Top of Reading text

Research into levels of understanding about inclusive education in Otjozondjupa Region, Namibia

Joseph Mburu Evans: Regional Inclusive Education Advisor (July - Aug 2007)



Namibia was already embracing inclusive education in 1999, when the country's Blue Print of the Constitution was created, guaranteeing free education in line with the Millennium Development Goals. Before this, the National Policy on Disability (1997) had given all children equal opportunities and equal access to education, regardless of impairments. In 2005, The Office of the Prime Minister under which the Disability Advisory Unit lies, wrote extensively about including inclusive education in the Strategic Plan for the Education and Training Sector Improvement Programme (ETSIP) 2005-2010,

"Planning for a Learning Nation". Sadly, ETSIP's 155-page document makes no mention of inclusive education. The ETSIP1 document accepts that there are inequalities and that the quality of education is highly jeopardized by poor standards, school management systems and access. But it fails to recognize the educational needs of children with disabilities. Namibia's strong pillars of commitment to education for all have weakened over time, as my arguments will reveal later in this paper.

Survey context

Given the above background, I set out to find out about principals' and teachers' understanding of inclusive education. I also wanted to find out how learners with learning difficulties and/or disabilities were coping in the schools. Learners with learning difficulties are hereby defined as those children who find school work difficult even though their intelligence is normal and have no sensory or physical problems. Children with disabilities are those who have physical, sensory or mental impairments and to a certain extent find school work difficult as a result of their impairments. Other key questions looked at: the training needs of teachers; parents' involvement in school; provision of professional support; and the major problems teachers encounter in their classrooms. The survey targeted 12 schools, 12 school principals, 24 teachers (2 from each school) and 27 learners. Four schools were urban, 2 were semi-urban and 8 were village schools. The distances from one urban school to the next ranged from 1km to 6km, whereas distances from one village school to the next ranged between 45km and100km. Distances of schools from the Regional Office ranged from 70km to 250km, except for 2 urban schools.

Bottom of Reading text
Top of Dataset excerpts

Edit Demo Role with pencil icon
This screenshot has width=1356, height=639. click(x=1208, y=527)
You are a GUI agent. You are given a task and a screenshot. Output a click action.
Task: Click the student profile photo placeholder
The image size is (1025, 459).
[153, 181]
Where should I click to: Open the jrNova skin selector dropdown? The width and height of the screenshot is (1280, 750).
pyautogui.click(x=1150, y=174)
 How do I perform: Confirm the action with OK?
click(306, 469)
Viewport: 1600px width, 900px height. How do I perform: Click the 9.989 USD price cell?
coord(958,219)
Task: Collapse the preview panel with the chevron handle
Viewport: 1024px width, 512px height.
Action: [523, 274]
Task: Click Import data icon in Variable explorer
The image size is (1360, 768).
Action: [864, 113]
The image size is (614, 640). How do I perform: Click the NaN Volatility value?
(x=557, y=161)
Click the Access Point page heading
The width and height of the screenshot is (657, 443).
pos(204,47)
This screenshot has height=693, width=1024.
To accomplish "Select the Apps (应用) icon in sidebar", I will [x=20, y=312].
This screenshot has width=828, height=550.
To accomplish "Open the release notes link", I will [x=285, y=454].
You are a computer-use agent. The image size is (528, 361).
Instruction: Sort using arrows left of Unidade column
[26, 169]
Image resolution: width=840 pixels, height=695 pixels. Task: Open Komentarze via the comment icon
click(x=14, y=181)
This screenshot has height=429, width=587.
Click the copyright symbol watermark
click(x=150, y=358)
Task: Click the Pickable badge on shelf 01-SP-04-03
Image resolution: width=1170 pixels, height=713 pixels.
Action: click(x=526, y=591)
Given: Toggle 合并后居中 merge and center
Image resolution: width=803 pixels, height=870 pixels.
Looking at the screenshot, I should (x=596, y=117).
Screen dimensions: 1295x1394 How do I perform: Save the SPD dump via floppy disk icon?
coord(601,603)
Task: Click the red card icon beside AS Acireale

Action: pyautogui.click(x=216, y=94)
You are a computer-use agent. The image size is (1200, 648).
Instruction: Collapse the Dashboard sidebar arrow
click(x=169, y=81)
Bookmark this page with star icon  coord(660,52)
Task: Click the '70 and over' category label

Bottom of Dataset excerpts

> [Work order A]:
According to the inclusive education text, what does the ETSIP1 document fail to recognize?
> [Work order B]:
Set down word for word the passage of the inclusive education text between "Research into levels" and "- Aug 2007)", inclusive.

> [Response area A]:
It fails to recognize the educational needs of children with disabilities.

> [Response area B]:
Research into levels of understanding about inclusive education in Otjozondjupa Region, Namibia

Joseph Mburu Evans: Regional Inclusive Education Advisor (July - Aug 2007)